Health Risk Trends Among Women in Central Serbia: Cancer Patterns and Implications for Disaster and Public Health Preparedness
Abstract
Background/Objectives: Disaster Risk Management in Serbia must account for cancer as a signifi-cant public health burden and a critical dimension of long-term health system resilience. This study aims to identify long-term spatial and temporal trends in cancer incidence and mortality among women in Central Serbia, focusing on eight leading cancer types: breast, cervical, uterine, colorectal, bladder, ovarian, pancreatic, and lung/bronchial cancers.
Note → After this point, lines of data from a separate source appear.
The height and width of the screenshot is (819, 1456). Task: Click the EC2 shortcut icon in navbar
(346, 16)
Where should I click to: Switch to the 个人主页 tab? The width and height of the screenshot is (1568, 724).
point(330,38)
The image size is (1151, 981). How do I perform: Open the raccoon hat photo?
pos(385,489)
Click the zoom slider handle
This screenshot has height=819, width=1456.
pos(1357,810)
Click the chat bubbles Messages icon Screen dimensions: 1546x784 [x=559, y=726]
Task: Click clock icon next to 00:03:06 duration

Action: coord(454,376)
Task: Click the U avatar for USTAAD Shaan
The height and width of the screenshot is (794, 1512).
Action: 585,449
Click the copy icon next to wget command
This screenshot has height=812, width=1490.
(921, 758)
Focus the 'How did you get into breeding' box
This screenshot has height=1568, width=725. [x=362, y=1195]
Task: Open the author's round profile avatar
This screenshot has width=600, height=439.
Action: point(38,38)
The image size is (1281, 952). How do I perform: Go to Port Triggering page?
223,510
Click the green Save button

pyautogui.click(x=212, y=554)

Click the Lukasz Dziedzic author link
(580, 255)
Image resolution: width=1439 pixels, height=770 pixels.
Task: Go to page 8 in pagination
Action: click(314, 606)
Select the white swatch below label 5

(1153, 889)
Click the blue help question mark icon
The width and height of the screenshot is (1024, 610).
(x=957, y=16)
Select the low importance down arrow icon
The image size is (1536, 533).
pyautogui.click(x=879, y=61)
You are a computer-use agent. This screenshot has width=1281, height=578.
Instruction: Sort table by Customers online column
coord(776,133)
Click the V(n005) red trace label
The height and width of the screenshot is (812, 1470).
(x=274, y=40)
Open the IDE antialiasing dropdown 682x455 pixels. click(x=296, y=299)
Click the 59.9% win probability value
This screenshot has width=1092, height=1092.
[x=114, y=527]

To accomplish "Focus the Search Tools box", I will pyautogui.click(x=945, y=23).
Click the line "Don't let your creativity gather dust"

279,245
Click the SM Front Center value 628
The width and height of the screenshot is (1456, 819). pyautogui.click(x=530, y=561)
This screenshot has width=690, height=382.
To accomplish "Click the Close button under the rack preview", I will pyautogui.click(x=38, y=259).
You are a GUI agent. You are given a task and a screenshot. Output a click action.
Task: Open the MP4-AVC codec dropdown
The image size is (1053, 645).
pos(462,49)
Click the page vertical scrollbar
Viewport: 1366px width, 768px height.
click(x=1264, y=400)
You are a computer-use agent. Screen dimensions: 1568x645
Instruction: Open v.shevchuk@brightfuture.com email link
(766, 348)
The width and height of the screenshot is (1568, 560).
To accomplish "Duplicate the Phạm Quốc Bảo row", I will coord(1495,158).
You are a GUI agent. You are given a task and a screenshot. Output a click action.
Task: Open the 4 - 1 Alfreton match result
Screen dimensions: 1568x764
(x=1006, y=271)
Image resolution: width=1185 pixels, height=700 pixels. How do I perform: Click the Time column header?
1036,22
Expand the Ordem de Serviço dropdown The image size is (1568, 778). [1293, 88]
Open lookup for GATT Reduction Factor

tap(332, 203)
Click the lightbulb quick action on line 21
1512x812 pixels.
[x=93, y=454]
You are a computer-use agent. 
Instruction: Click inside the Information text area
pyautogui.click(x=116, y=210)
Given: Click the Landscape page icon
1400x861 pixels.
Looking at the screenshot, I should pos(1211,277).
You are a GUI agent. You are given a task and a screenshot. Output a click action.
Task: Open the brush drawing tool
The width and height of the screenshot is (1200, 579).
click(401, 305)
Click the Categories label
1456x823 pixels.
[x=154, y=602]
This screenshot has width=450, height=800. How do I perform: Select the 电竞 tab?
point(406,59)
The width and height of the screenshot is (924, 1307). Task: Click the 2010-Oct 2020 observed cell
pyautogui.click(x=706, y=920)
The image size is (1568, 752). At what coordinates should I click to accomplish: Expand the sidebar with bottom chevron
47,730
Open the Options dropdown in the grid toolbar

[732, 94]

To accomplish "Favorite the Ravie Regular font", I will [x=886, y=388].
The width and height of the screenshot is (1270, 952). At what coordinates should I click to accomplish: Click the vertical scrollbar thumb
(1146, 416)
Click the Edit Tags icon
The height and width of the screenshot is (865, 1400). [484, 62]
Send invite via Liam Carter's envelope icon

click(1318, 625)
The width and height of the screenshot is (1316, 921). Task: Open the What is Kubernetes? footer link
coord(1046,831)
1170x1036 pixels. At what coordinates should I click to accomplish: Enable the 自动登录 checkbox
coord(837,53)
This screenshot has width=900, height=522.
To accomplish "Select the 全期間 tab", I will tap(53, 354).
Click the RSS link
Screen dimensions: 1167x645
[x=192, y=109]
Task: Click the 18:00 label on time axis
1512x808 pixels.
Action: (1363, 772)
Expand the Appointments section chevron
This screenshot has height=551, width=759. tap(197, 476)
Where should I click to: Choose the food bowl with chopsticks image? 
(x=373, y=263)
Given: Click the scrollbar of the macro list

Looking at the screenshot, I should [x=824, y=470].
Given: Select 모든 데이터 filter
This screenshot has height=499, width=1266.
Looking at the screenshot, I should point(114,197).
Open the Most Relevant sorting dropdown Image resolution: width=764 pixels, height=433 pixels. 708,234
By examining these patterns across 18 counties from 1999 to 2021, the study seeks to provide an evidence base for targeted prevention, early detection, and health system preparedness. Methods: Standardized incidence and mortality rates were extracted from national datasets and analysed using the non-parametric Mann-Kendall trend test and Sen's slope estimator. Trend significance was determined at 95% and 99% confidence levels. Spatial analysis was conducted using ArcGIS Pro 3.2, which enabled the visualisation of geographic disparities. Due to data limitations, mortality trends were analysed only for cancer types with statistically reliable time series. Results: The analysis revealed an increasing incidence trend for breast cancer in six counties. In contrast, cervical cancer showed decreasing incidence and mortality trends in several areas, likely reflecting successful screening efforts. Rising incidence rates for colorectal, bladder, pancreatic, and lung/bronchial cancers were observed across numerous counties, with lung and bronchial cancer mortality increasing in 16 counties—indicating a growing systemic burden. Meanwhile, mortality from breast, cervical, and colorectal cancers decreased in some regions, suggesting improved treatment outcomes. Disparities between counties underline regional vulnerabilities in healthcare infrastructure and access. Conclusions: The findings underscore the need for regionalised public health strategies, strengthened data systems, and interdisciplinary collaboration to reduce cancer-related disparities and build resilience against public health risks. These insights are vital for aligning cancer control programs with disaster preparedness frameworks, especially in resource-constrained settings.